• _Task objective_:
Transcribe each record exactly; skip any picture.

(Data shown)

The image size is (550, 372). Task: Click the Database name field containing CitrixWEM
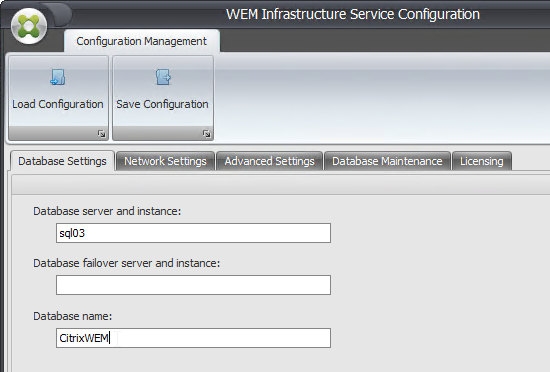tap(193, 338)
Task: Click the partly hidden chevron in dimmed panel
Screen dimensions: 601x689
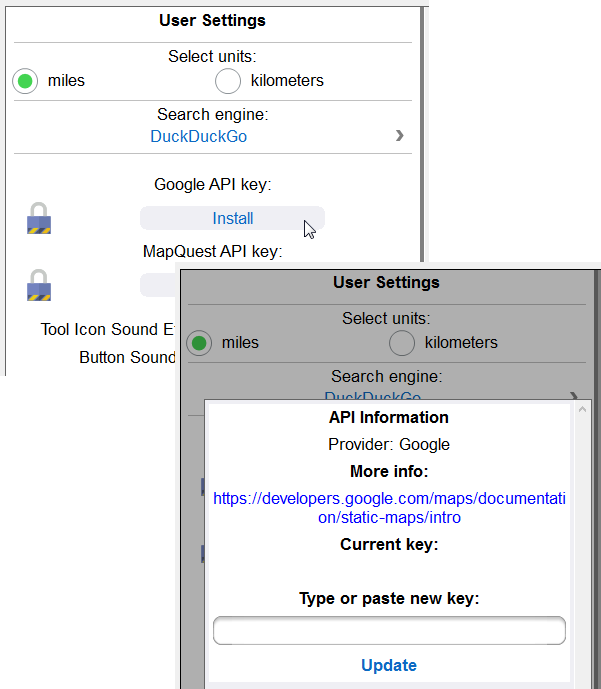Action: point(573,396)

(End Data shown)

• _Response area_:
The image size is (550, 372). Task: Click the Database name field containing CitrixWEM
tap(193, 338)
Task: Click the partly hidden chevron in dimmed panel
Screen dimensions: 601x689
Action: point(573,396)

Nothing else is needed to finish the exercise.